Public health officials in Dane County have been undeterred by these politics, and have been among the most vigorous in Wisconsin in terms of setting local restrictions aimed at curbing community transmission of the coronavirus.

Janel Heinrich, the Dane County public health director, said her agency has sought to target its various orders over the course of 2020 and 2021 at the types of places where data showed community transmission was occurring.

“We have such a connection to data, and … we use that to support policy response interventions here that are scientifically driven,” Heinrich said.

Beyond health orders, another factor that can affect local transmission is the willingness of local residents to take up protective behaviors like mask wearing and physical distancing on their own. While solid evidence on the prevalence of these behaviors is scant, local officials in Olmstead County, Minn., speculated that the local workforce and culture there — dominated by the massive Mayo Clinic healthcare campus in Rochester — have had some impact on that area’s relative success in keeping the disease at bay.

Home to the UW-Madison campus and multiple large hospitals, it’s possible that Dane County may benefit from a similar dynamic, Heinrich acknowledged.

“We have a wealth of health care institutions,” she said. “And the university, I think, also has a bit of an influence as well in our adherence to science and our understanding [and] commitment in that shared cultural space.”

Despite some high-profile disagreements between UW-Madison and Dane County Executive Joe Parisi over the return of students to campus in the fall of 2020, Heinrich said the local health department has “a very strong relationship” with the university.

“We do not have policy authority over the university, but there is a desire and intent to be as aligned in policy practice on the institution as we are across the community,” Heinrich said.

Meanwhile, in St. Croix County, Kelli Engen said the local health department has not enacted the types of pandemic orders issued in the state’s second largest metro area.

However, Engen said the county’s ties to the Twin Cities have created a unique situation where differences in pandemic restrictions between Wisconsin and Minnesota are likely playing a role in local transmission. Helping the situation, in her view, is the fact that so many county residents work, shop and seek health care in Minnesota, where she said enforcement of health orders like the state’s mask mandate is more stringent. On the other hand, Engen said bars and restaurants in St. Croix County have at times become popular dining and drinking destinations for Minnesotans seeking to skirt their state’s restrictions.
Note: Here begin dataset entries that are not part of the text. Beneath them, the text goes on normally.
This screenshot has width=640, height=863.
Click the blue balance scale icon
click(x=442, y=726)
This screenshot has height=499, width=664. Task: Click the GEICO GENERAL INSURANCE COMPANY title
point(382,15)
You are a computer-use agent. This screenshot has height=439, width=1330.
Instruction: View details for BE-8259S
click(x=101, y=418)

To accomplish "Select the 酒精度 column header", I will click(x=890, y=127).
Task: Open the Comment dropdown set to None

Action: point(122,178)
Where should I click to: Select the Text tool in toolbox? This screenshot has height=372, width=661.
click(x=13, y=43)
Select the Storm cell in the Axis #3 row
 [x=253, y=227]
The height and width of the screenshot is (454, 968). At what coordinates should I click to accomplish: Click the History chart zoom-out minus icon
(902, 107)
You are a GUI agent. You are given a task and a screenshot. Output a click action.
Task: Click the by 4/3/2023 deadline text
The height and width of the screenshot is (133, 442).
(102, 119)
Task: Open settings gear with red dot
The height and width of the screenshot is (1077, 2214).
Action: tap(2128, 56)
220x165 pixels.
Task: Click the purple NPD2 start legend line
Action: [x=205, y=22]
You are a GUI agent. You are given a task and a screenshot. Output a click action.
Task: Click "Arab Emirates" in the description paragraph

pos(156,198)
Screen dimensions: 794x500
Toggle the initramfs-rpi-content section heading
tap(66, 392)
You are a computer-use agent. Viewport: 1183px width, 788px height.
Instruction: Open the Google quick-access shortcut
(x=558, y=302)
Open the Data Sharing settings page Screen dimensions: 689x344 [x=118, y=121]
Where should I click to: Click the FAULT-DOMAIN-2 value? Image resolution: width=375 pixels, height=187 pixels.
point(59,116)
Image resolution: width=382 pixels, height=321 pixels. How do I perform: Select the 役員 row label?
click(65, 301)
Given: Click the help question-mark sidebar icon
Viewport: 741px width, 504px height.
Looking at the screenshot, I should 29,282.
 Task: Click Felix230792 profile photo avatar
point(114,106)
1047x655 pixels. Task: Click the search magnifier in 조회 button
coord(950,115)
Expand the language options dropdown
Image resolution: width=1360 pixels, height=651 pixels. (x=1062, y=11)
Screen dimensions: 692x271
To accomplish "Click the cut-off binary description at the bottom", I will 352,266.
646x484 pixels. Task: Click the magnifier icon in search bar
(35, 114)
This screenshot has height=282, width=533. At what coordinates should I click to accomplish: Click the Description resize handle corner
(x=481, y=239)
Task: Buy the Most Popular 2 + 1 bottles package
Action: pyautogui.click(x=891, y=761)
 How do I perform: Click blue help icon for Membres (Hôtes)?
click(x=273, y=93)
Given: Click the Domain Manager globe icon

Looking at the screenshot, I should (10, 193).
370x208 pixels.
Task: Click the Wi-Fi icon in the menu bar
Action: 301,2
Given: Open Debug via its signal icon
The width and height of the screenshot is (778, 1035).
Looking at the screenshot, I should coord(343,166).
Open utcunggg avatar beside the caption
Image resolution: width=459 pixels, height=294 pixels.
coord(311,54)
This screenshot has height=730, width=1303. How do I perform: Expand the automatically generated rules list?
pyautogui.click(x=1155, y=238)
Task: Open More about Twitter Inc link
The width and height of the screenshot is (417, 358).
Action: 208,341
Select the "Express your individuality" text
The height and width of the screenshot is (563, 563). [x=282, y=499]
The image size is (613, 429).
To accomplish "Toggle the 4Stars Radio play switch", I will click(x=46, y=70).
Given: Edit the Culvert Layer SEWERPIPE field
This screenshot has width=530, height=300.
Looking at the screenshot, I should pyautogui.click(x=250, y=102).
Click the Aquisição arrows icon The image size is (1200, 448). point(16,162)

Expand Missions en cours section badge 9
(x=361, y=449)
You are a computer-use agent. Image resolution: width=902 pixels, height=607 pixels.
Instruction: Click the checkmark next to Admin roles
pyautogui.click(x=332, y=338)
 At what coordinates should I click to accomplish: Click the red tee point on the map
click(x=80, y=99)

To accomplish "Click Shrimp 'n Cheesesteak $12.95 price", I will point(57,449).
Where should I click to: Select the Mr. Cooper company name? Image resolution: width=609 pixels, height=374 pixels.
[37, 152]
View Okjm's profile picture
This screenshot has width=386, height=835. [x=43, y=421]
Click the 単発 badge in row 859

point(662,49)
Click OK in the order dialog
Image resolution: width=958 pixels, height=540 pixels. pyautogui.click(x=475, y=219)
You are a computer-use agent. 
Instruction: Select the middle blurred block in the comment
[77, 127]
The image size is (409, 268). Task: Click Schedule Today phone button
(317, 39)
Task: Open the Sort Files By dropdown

Engen said she viewed St. Croix County’s proximity to the Twin Cities as a net positive in terms of COVID-19, pointing out the vast difference between her county’s case and death rates and those seen in several suburban counties around Milwaukee.

“We definitely resemble people more influenced by what’s going on in Minnesota,” she said.

That interstate cultural relationship may become all the more important as the Wisconsin Legislature seeks to overturn any statewide public health orders left standing.

With legislative actions against Wisconsin’s mask mandates, those localities with more robust public health restrictions, like Dane County, would be left to defend and enforce their own policies, while the fortunes of border areas like St. Croix County would continue to be tied to the policies of the neighboring state.

A year into the public health crisis, local efforts to keep COVID-19 at bay are occurring amid a race to vaccinate Americans as more virulent variants emerge and pandemic fatigue intensifies.

“In Dane County, like the state and much of the nation, folks are tired and they’re fatigued by this pandemic,” said Heinrich. “That is a challenge. We’ve become normalized as a community to higher rates of illness … that’s a concern we’ve had from the beginning, [and] I think it’s going to be a bigger concern moving forward.”